In addition to his roles as Deputy Executive Director and Programme Director of Clinical Nutrition at SICS and Director of CNRC, Professor Christiani Jeyakumar Henry also serves as a professor at NUS’ Department of Biochemistry. Previously serving on Tufts University’s International Obesity Consortium committee and the Food Standards Agency’s (UK) General Scientific Advisory Committee, Singapore Food Agency (SFA), Health Claim Advisory Committee. He even had a regular spot as scientific commentator on Mediacorp Channel 5’s popular health and lifestyle TV series The Food Detectives.

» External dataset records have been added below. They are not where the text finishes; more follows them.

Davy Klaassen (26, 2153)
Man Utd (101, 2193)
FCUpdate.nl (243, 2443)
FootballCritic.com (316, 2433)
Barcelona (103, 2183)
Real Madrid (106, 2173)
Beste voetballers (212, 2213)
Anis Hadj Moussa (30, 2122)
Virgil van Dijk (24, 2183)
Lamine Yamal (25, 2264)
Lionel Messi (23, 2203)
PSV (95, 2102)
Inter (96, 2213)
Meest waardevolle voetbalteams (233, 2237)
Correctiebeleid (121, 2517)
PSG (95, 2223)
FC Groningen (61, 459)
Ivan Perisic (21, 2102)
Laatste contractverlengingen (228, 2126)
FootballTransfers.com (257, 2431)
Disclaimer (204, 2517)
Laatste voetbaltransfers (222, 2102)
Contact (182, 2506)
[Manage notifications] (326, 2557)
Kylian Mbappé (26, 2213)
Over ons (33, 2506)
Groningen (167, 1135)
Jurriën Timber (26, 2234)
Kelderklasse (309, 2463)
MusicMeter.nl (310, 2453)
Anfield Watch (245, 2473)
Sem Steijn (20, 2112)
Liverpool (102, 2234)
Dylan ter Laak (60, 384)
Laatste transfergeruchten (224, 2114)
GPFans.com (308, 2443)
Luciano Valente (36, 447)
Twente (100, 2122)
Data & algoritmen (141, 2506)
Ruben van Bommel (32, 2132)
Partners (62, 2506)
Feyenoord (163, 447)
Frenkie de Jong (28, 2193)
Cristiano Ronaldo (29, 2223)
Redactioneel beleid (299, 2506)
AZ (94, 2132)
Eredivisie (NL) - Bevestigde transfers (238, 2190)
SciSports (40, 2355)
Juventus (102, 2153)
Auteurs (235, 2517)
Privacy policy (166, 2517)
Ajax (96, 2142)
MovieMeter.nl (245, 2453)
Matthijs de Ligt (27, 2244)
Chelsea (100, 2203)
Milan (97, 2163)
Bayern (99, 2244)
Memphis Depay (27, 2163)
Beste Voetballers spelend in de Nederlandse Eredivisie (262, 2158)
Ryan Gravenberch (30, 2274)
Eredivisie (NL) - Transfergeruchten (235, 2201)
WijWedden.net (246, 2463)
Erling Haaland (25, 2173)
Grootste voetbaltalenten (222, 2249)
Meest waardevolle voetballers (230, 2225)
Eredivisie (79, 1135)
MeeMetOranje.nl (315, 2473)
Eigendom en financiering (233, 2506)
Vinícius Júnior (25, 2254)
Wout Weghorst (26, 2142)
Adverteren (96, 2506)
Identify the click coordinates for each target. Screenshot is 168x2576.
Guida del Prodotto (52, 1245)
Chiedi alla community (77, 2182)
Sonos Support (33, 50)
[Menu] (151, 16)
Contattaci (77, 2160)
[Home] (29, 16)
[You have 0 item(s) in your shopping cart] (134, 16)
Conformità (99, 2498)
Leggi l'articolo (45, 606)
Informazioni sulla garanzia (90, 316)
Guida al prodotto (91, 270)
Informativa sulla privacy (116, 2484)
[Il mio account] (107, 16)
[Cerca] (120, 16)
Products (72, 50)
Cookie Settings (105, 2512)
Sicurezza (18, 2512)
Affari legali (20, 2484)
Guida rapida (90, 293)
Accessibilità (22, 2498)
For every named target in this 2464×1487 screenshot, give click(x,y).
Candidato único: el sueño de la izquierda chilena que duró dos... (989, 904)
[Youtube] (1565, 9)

A trailblazer in food science and nutrition, he played an integral role in the inauguration of the UK’s first dedicated Functional Food Centre at Oxford Brookes. Formerly the Head of Food Sciences and Nutrition at Oxford Brookes University, he developed the “Henry Equations” – now widely used to calculate Basal Metabolic Rate (BMR) – during his time there. With over 360 papers and 380 lectures to his name, Professor Henry also pioneered the disruptive science that explores how food structure can be manipulated to influence physiological and nutritional properties.

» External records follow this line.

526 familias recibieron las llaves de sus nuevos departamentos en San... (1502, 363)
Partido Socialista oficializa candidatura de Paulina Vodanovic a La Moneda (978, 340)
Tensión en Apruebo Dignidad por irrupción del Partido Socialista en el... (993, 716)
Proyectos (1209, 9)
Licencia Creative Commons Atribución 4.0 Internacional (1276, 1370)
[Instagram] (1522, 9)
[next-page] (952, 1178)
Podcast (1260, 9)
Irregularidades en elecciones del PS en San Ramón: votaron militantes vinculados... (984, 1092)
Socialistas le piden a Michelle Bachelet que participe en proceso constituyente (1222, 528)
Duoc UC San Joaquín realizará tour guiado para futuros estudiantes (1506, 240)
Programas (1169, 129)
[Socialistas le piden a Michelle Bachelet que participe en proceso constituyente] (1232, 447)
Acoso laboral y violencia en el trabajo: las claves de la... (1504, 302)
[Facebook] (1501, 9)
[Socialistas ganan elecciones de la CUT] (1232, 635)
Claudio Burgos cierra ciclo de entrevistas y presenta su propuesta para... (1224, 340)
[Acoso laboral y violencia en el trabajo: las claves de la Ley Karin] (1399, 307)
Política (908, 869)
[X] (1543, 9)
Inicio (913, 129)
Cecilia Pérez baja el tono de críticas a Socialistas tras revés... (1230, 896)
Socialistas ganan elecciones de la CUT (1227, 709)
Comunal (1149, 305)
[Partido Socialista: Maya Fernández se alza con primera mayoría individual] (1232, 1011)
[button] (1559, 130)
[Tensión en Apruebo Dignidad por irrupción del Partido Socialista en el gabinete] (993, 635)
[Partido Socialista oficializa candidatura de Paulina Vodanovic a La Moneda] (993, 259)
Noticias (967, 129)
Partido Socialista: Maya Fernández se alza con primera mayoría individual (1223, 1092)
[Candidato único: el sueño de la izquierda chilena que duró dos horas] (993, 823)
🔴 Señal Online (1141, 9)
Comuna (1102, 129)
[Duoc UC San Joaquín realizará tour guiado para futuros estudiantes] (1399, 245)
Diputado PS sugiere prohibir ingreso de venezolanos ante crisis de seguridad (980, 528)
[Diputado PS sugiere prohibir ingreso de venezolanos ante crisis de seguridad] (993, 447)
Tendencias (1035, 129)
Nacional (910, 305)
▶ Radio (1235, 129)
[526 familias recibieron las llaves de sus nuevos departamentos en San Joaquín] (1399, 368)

Harnessing a keen understanding of glycaemic control, the role of glycaemia in body weight regulation, food-nutrient interactions and functional foods, Professor Henry has worked in both Europe and Asia with the academic, industrial, governmental and United Nations agency sectors, providing expertise on global nutrition, product development and food policy. Thanks to his passion and expertise in the field, CNRC has attracted international food companies including Beneo, Nestlé, General Mills, Tate & Lyle to collaborate on cutting-edge research.
In 2010, he was awarded the British Nutrition Foundation prize for his outstanding contribution to nutrition and was subsequently made a Fellow of the International Academy of Food Science and Technology. In 2018, he was the Grand Prix winner at the Niigata International Food Awards – often referred to as Asia's version of the World Food Prize award. In 2019, he received the prestigious W.K. Kellogg International Food Security Award from the Institute of Food Technology (IFT) USA for his pioneering contribution to international food and nutrition research, and the NutraChampion Award at the NutraIngredients-Asia Awards 2019 which honours the best and brightest in the nutrition and dietary supplements industry.
Professor Jeyakumar Henry graduated with a Food Technology degree from the University of Bombay, and received his MSc and PhD in Human Nutrition from the London School of Hygiene and Tropical Medicine.